Monday, November 9, 2009
I grew up in Minnesota
photo not mine.
I grew up in Minnesota. I am an only child. Winter was about 5 months long. Life was often very quiet during the long, dark, cold. There was a lot of snow.
Snow on the ground, snow on the trees, snow on the houses, snow on the streetlights, snow on the cars, snow on the school, snow on your face, and snow floating in the air. Sound gets very muffled.
In the navy darkness, lights are always on. Botanical shapes start to become outlined with gleaming pinpricks. Bright storefronts seem more inviting. People turn into moths, drawn to any flame. Everything is a star, and there are galaxies in galaxies.
Glasses clink everywhere and silverware makes sharp music on plates. Ornaments - religious or otherwise - make rustling and tinkling noises. Everything is delicate: the cookies, the sounds, the glances. People speak in low, soothing tones, and laughter glitters in conversation. Soft, fuzzy things abound in sweaters, stuffed animals, and blankets. Drinks are hot and radiating. Food is most often roasted: a crisp bite, then a tender flood in the mouth.
There is lots of time to stare out the darkened window into the night, and let the snowfall blur everything in front of your eyes. Small fingers caress frost patterns lightly, feeling the fern-like ridges on chilled car windows on the way to a glowing party.

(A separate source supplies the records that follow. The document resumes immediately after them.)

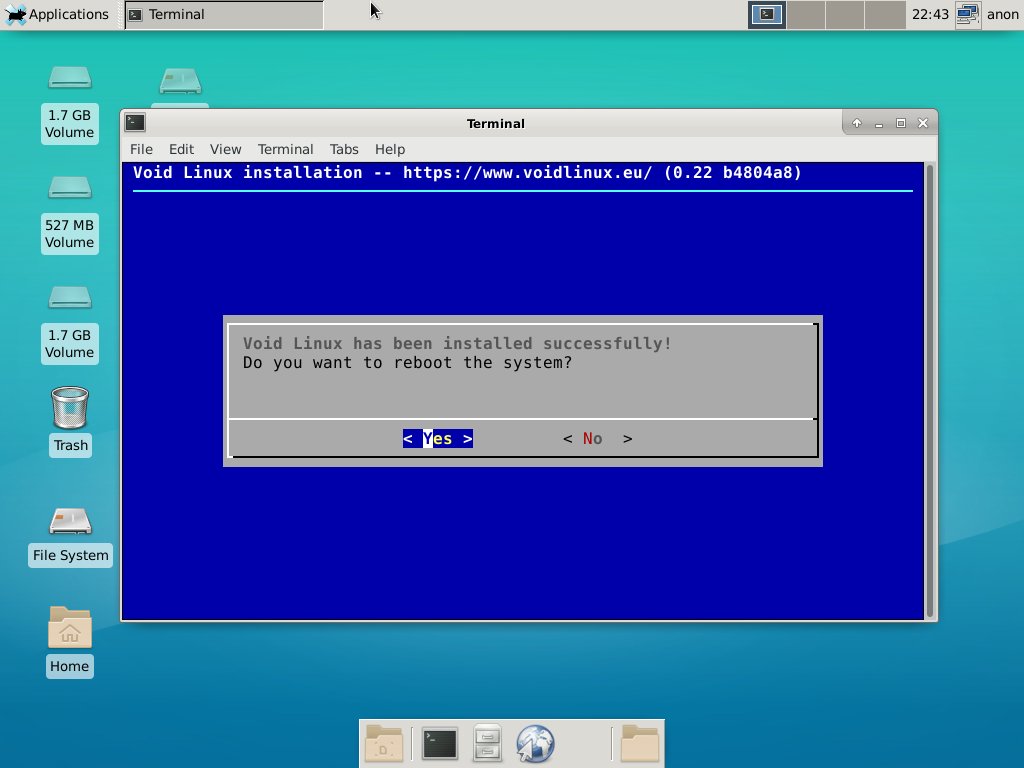Expand the Applications menu in top panel

pyautogui.click(x=58, y=14)
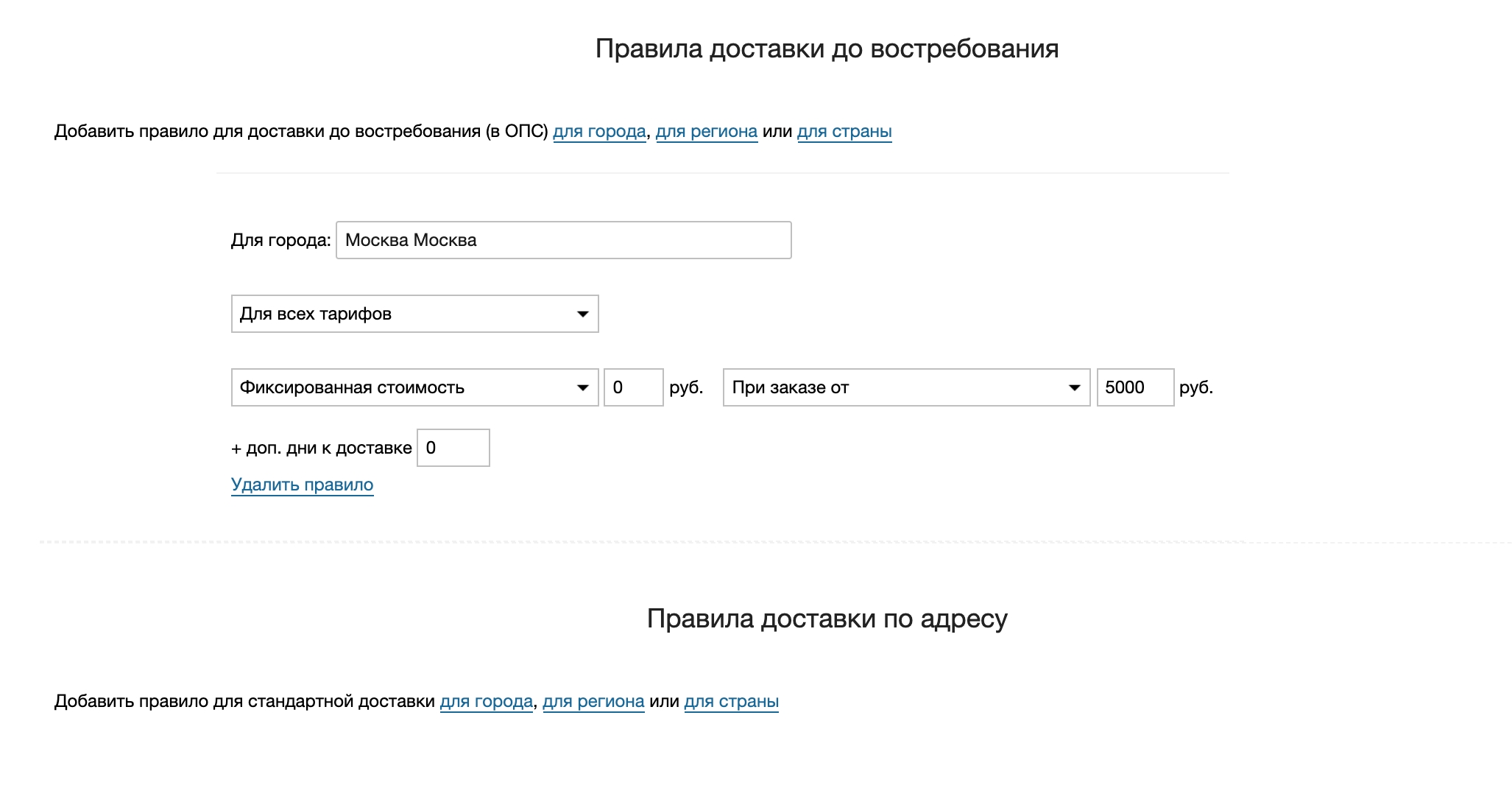This screenshot has width=1512, height=788.
Task: Click the fixed cost amount field
Action: pos(633,388)
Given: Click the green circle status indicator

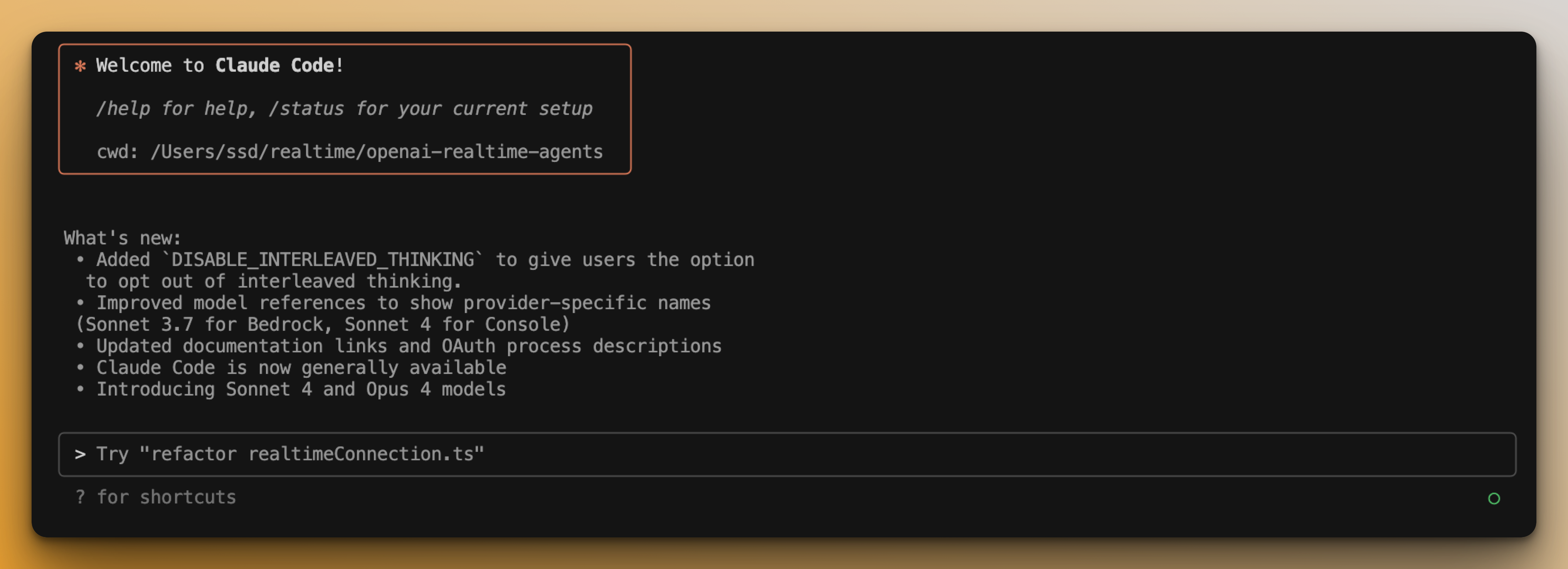Looking at the screenshot, I should (1494, 498).
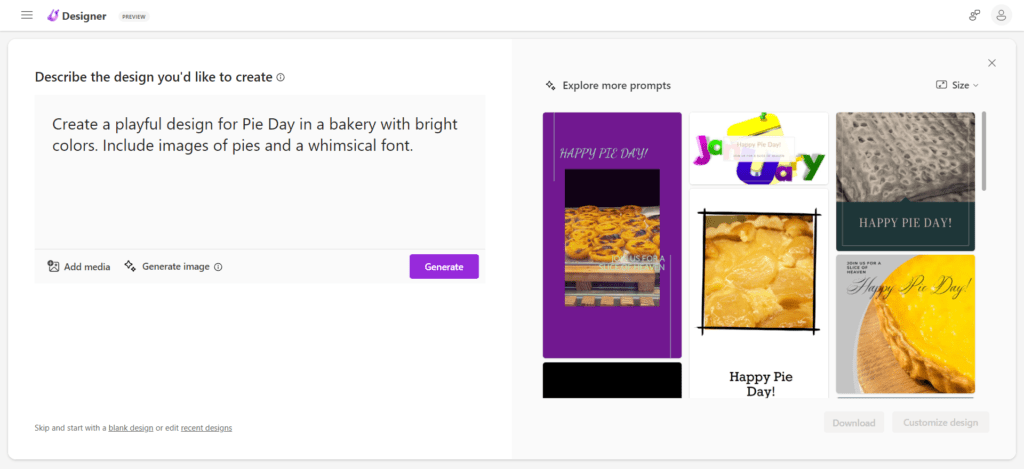Image resolution: width=1024 pixels, height=469 pixels.
Task: Click the info icon beside the design description heading
Action: [x=281, y=77]
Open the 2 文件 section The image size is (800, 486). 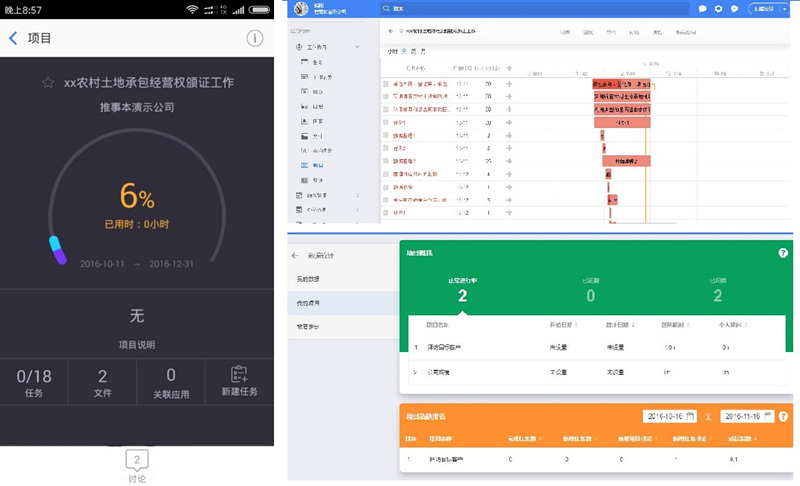pyautogui.click(x=102, y=382)
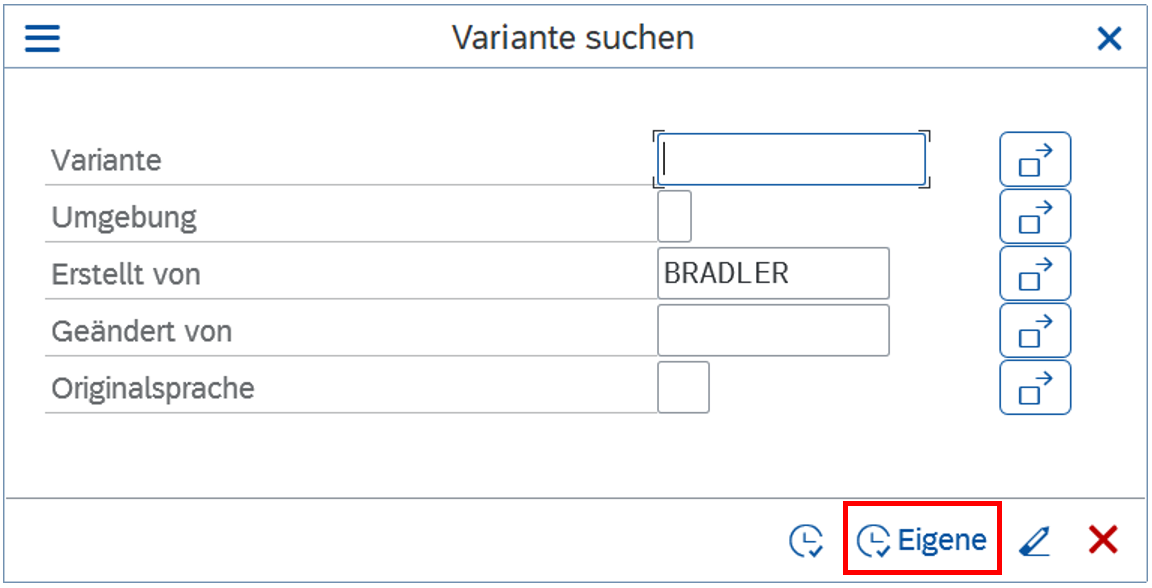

Some of the best moments were spent lying in bed, feeling the warmth finally spread under the comforter, but knowing the chill was just inches beyond it. I could stick my fingers out and touch the dark, which was now familiar, smooth, rich, and cold. Bringing my fingers back in, I could feel them warm back up. With all sounds dampened by snow, I could almost hear my own pulse.
I felt like an entire heart, beating in the chest of some mute, primordial being made of darkness, temporary death, gray clouds, and crushed ice. In my cocoon, listening to the soft sound of nothing, I felt like I alone was the heart of winter.
Rule: Think about the quieter moments in your life. Also, there is nothing wrong with snow.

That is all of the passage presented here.